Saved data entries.
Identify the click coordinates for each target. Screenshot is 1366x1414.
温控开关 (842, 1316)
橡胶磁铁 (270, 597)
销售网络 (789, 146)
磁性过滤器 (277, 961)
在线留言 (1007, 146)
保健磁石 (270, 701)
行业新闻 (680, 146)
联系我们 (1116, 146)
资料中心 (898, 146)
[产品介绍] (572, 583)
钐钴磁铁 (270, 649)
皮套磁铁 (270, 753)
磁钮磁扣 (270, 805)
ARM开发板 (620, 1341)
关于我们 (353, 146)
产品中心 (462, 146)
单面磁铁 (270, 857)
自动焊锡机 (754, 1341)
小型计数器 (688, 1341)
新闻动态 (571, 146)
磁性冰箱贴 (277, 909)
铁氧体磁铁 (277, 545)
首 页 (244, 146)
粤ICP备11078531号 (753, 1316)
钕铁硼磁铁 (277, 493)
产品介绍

BRIEF. Copy out all of the data exactly, leaving nothing out.

RESPONSE.
Identify the click coordinates for each target. Screenshot is 1366x1414.
温控开关 (842, 1316)
橡胶磁铁 (270, 597)
销售网络 (789, 146)
磁性过滤器 (277, 961)
在线留言 (1007, 146)
保健磁石 (270, 701)
行业新闻 (680, 146)
联系我们 (1116, 146)
资料中心 (898, 146)
[产品介绍] (572, 583)
钐钴磁铁 (270, 649)
皮套磁铁 (270, 753)
磁钮磁扣 (270, 805)
ARM开发板 (620, 1341)
关于我们 (353, 146)
产品中心 (462, 146)
单面磁铁 (270, 857)
自动焊锡机 (754, 1341)
小型计数器 (688, 1341)
新闻动态 (571, 146)
磁性冰箱贴 (277, 909)
铁氧体磁铁 (277, 545)
首 页 (244, 146)
粤ICP备11078531号 (753, 1316)
钕铁硼磁铁 (277, 493)
产品介绍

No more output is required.